Purtroppo il mio unico modo per tirare avanti è la terapia del dolore anche perché oltre alla Danlos soffro di una brutta endometriosi intestinale e di una deformazione chiamata Chiari (incontrata spesso da chi ha E.Danlos). Insegno fotografia al Des Ambrois di Oulx, un lavoro che amo ma spesso è difficile restare lucidi con le terapie in atto. Arrivare alla diagnosi è complesso, bisogna aver la fortuna di trovare il medico giusto che la conosca. Un dottore esperto che può esser un reumatologo, un genetista o anche un dermatologo o un ortopedico. Sono inserita da diversi anni in un gruppo whatsapp dove ci si aiuta e ci si ascolta: ho avuto modo così di conoscere Simona Molinaro e Luciana Franco.

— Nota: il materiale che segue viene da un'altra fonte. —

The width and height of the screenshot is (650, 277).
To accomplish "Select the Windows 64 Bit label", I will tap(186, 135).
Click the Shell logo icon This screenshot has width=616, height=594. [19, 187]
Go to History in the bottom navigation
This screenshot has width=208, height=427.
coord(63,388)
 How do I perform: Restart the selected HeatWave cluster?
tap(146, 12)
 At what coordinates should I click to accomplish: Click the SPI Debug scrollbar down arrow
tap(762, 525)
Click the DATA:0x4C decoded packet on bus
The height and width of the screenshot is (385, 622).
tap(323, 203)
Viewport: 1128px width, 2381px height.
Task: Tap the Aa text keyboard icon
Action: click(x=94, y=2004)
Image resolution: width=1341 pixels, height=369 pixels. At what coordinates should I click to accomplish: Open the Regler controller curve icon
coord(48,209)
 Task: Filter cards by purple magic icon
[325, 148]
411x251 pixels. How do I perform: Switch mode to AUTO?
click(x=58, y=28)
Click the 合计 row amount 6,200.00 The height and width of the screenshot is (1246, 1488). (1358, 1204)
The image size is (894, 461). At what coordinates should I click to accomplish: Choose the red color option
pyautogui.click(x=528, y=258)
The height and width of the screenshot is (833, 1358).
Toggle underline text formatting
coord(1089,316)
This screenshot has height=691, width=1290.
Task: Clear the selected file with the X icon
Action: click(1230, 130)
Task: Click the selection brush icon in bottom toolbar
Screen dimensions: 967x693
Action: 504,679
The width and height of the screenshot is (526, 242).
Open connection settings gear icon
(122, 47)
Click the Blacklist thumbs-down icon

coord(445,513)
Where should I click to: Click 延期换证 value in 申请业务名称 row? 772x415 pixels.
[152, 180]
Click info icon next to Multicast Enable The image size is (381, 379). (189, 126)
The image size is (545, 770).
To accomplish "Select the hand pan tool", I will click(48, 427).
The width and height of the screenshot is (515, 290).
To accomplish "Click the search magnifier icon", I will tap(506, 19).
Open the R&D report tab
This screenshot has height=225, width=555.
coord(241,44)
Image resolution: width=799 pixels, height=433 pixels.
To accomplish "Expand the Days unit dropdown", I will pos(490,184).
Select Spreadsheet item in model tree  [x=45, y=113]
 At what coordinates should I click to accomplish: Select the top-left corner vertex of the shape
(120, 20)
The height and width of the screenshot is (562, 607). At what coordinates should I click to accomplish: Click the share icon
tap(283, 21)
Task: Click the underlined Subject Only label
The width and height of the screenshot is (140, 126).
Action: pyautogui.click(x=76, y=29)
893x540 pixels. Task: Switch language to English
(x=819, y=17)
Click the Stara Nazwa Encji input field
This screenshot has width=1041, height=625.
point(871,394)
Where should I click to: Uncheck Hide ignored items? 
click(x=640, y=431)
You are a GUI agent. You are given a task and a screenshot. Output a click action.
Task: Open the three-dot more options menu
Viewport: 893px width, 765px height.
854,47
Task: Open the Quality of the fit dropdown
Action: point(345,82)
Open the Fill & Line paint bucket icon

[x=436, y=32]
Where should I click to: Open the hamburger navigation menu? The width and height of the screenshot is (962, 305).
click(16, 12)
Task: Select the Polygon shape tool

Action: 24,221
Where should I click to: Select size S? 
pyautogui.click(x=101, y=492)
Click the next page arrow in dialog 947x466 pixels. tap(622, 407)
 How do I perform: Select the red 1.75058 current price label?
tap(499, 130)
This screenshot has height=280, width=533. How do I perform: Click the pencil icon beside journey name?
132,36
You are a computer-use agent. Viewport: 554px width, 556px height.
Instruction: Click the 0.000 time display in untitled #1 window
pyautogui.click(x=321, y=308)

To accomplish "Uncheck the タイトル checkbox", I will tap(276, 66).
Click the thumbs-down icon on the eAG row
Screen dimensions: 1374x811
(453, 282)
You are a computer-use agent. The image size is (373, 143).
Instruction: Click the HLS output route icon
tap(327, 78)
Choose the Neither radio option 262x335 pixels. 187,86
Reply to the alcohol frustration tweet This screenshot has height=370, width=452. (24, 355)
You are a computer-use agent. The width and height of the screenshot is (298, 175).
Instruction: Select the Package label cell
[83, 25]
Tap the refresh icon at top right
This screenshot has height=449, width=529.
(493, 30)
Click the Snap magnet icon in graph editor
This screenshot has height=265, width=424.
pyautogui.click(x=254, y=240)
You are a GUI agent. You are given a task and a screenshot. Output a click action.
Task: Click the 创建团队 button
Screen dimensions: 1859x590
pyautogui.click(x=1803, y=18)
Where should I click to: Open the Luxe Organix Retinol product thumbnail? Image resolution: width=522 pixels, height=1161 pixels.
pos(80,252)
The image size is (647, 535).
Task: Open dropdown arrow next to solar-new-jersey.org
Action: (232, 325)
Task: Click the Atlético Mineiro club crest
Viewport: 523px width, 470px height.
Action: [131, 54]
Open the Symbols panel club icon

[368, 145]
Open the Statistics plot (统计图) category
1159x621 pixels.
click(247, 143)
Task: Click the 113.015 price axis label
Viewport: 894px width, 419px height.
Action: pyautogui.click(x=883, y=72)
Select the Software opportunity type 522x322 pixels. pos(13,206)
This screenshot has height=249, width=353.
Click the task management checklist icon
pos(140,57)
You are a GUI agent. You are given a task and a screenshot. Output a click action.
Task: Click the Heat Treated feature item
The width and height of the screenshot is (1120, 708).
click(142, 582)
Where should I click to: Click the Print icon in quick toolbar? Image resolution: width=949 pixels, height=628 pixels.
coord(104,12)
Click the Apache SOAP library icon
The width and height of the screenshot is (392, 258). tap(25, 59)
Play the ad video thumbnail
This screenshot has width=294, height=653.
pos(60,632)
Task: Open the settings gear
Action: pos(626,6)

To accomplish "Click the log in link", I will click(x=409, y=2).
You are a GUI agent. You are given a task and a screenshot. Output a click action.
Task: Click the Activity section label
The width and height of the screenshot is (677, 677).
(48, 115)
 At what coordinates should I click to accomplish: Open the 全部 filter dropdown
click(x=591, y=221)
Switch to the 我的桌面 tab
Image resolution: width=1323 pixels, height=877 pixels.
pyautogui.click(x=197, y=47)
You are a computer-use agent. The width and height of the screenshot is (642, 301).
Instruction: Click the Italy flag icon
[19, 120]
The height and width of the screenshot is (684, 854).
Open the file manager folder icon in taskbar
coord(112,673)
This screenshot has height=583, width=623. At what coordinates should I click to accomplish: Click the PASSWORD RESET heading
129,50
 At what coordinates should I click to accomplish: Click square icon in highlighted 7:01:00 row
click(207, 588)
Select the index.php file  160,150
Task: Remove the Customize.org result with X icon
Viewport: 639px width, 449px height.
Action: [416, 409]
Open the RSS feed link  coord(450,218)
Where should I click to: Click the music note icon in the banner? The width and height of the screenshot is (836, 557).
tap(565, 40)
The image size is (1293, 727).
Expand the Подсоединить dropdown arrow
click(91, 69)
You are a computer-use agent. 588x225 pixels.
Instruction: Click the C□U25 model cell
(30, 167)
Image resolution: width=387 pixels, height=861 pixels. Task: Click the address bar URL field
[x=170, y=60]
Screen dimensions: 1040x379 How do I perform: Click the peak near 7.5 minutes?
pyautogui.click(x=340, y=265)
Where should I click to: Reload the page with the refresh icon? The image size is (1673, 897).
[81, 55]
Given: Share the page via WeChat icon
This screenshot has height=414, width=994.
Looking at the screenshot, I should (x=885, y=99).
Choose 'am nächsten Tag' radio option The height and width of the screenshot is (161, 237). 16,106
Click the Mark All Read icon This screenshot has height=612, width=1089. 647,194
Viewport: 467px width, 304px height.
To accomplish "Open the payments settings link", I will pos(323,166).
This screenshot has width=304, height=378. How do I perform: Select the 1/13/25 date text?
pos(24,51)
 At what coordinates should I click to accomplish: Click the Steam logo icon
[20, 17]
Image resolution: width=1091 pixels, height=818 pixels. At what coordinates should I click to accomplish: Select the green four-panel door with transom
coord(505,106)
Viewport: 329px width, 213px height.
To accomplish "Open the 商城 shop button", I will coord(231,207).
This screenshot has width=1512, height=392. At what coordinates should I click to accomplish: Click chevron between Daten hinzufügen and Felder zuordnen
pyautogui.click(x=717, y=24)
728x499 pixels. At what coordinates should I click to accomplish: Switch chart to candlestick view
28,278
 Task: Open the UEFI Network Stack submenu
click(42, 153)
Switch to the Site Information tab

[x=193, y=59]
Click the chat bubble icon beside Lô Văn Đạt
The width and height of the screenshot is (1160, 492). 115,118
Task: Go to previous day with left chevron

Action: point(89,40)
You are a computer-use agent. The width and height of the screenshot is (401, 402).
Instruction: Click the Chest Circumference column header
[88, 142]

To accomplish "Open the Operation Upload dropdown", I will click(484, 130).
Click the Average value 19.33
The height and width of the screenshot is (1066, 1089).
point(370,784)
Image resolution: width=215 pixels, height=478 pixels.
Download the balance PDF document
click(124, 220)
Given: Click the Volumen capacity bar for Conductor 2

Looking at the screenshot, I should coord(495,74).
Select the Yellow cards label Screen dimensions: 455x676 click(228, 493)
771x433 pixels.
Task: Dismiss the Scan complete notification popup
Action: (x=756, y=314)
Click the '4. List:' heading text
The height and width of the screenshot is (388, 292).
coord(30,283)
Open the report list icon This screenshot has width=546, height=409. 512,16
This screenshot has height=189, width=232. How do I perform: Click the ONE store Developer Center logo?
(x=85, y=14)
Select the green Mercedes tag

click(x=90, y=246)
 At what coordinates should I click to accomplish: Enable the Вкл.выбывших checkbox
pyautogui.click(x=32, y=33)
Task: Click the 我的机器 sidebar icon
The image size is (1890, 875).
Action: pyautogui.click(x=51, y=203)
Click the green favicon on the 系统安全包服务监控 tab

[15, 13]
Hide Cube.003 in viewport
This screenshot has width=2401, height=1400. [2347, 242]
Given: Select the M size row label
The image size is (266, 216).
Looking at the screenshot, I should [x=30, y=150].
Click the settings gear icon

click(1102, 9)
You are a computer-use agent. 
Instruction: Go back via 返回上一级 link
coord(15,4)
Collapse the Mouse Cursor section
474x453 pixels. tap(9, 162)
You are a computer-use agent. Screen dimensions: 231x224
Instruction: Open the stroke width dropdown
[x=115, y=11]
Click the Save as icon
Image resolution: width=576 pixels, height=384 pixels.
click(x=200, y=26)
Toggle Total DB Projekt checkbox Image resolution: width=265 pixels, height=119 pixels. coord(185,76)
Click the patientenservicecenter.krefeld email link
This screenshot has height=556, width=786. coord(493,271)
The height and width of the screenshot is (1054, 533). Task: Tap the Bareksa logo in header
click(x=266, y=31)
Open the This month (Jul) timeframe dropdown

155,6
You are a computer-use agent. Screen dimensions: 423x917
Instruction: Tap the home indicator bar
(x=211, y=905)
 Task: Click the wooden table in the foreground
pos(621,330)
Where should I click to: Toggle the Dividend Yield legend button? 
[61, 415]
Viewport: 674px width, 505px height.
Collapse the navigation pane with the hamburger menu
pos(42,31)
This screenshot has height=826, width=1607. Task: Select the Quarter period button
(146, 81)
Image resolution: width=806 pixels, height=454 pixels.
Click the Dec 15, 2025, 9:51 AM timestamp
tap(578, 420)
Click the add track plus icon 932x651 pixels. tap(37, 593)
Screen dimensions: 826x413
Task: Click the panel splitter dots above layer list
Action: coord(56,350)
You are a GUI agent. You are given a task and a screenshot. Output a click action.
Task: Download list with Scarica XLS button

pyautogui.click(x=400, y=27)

Simona (38anni), ad esempio, è stata operata a 12 anni in quanto era presente il rischio che la colonna vertebrale schiacciasse gli organi interni. Per la diagnosi ci sono voluti oltre 20 anni tra sublussazioni e dolori si ogni genere; Luciana (58anni) invece, ormai costretta in sedia a rotelle, pochi giorni fa ha affrontato l’ennesimo intervento di angioplastica della mesenterica. L’ultimo intervento lo aveva subíto solo a gennaio.
La nostra malattia ad oggi non prevede indennità economiche: circa un mese fa siamo andate in Regione per chiedere maggiore considerazione per noi e per i nostri “caregivers”».
Ci è stato dato un appuntamento per la fine di settembre: vogliamo lottare per fare luce su una condizione rara, con un’incidenza però di 1 soggetto su 40mila e con dati diagnostici sottostimati, che impediscono di vedere riconosciuti i diritti di chi soffre di una malattia invalidante.